▶ **DOKUMENT**
%%
Jeśli ktoś pamięta odcinek s01e11 p.t. "Zabawki na strychu" to dostrzeże wiele analogii.
Galaretowata forma życia, która uciekła z zapomnianej lodówki w ładowni atakuje załogę. A sama walka Spika za pomocą miotacza ognia i zachowanie obcego pod płomieniem, oraz jego wygląd zostały niemal żywcem przeniesione do "Life".
Koniec zaskoczył mnie, kiedy zobaczyłam że ten, co miał wylecieć w przestrzeń kosmiczną, wylądował na Ziemi w wodzie... No tego się nie spodziewałam, serio! Dla mnie tak 8/10!
Świetny film ,dawno juz nie ogladalam nic ciekawego s/f. A tu niespodzianka ,fajnie zachowany klimat Obcego z pierwszej części ,a końcówka rewelacja !!! Warto !
%%
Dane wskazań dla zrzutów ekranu
%%
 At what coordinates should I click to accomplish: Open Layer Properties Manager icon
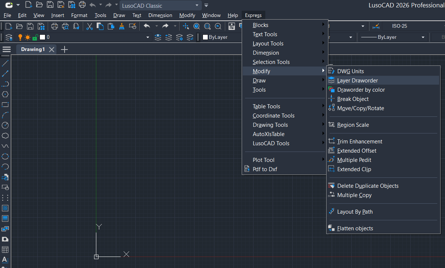[x=9, y=37]
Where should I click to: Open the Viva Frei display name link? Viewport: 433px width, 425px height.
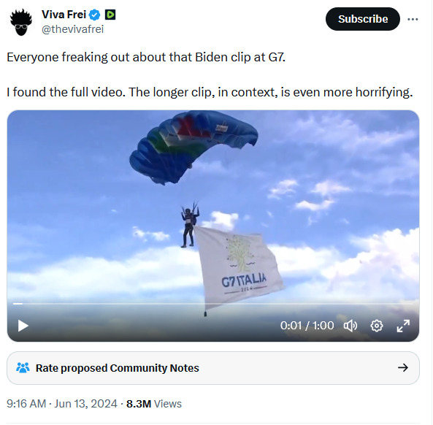click(x=64, y=15)
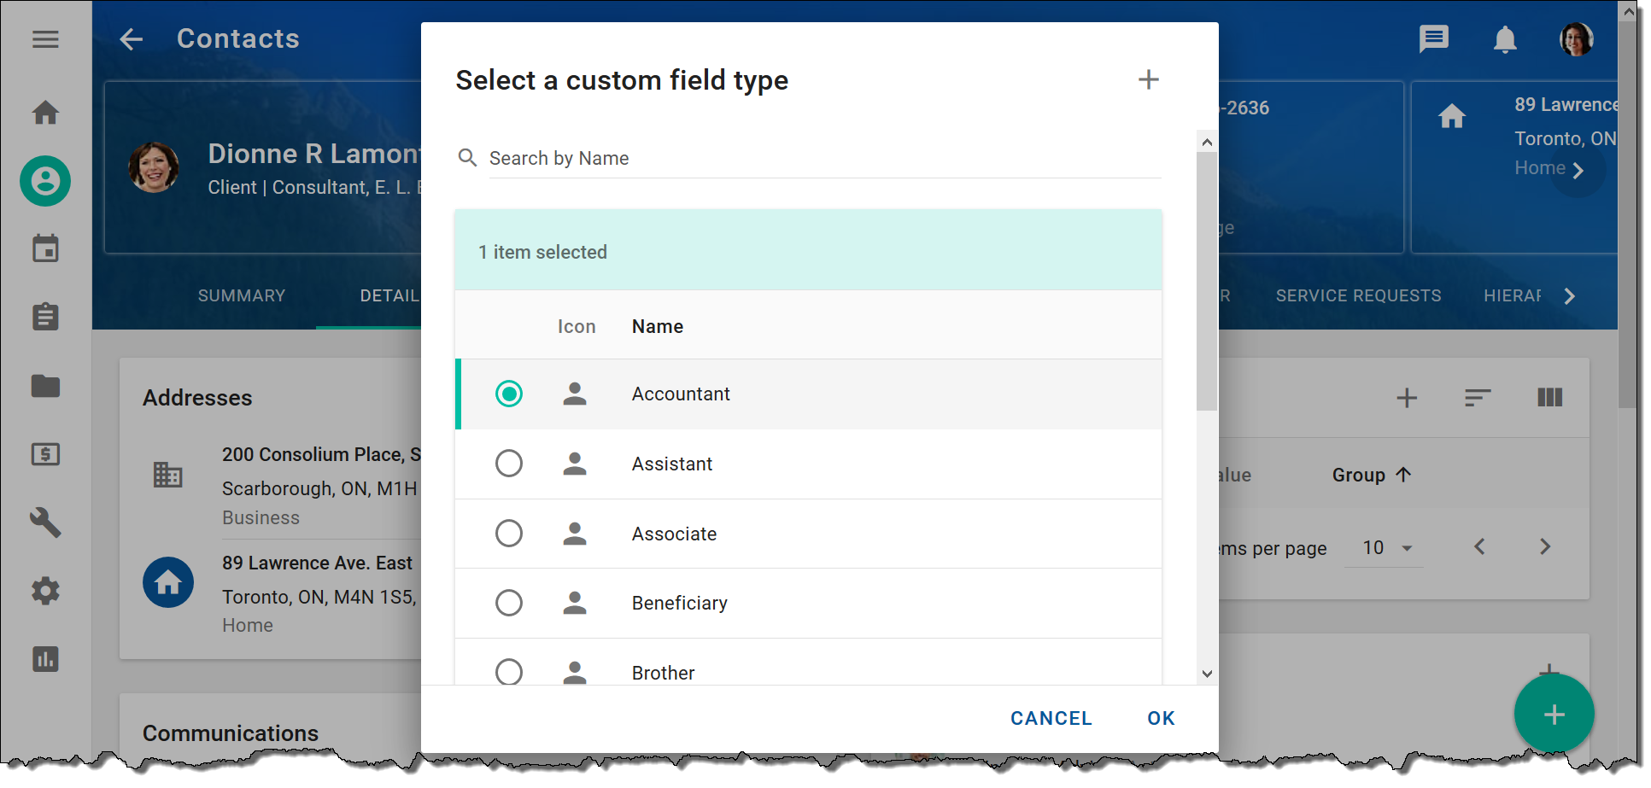Viewport: 1651px width, 788px height.
Task: Open the Tasks clipboard icon in sidebar
Action: pyautogui.click(x=44, y=317)
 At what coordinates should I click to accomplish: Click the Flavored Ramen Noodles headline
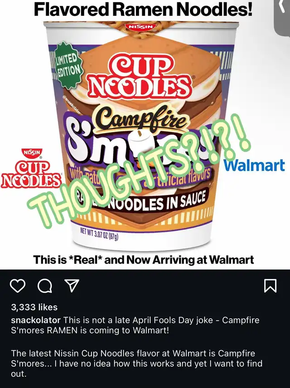tap(143, 10)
%%
▶ **ZADANIA DO WYKONANIA**
1. Przełóż na angielski to zdanie z dokumentu: „Galaretowata forma życia, która uciekła z zapomnianej lodówki w ładowni atakuje załogę.”
2. Wypisz z dokumentu wszystkie czasowniki w pierwszej osobie liczby pojedynczej czasu przeszłego, w pisowni z dokumentu.
3. Powtórz z dokumentu fragment od słów „Świetny film ,dawno” aż do słów „rewelacja !!! Warto !” włącznie.

▶ **ODPOWIEDZI**
1. A gelatinous life form that escaped from a forgotten refrigerator in the cargo hold attacks the crew.

2. zobaczyłam, spodziewałam, ogladalam

3.
Świetny film ,dawno juz nie ogladalam nic ciekawego s/f. A tu niespodzianka ,fajnie zachowany klimat Obcego z pierwszej części ,a końcówka rewelacja !!! Warto !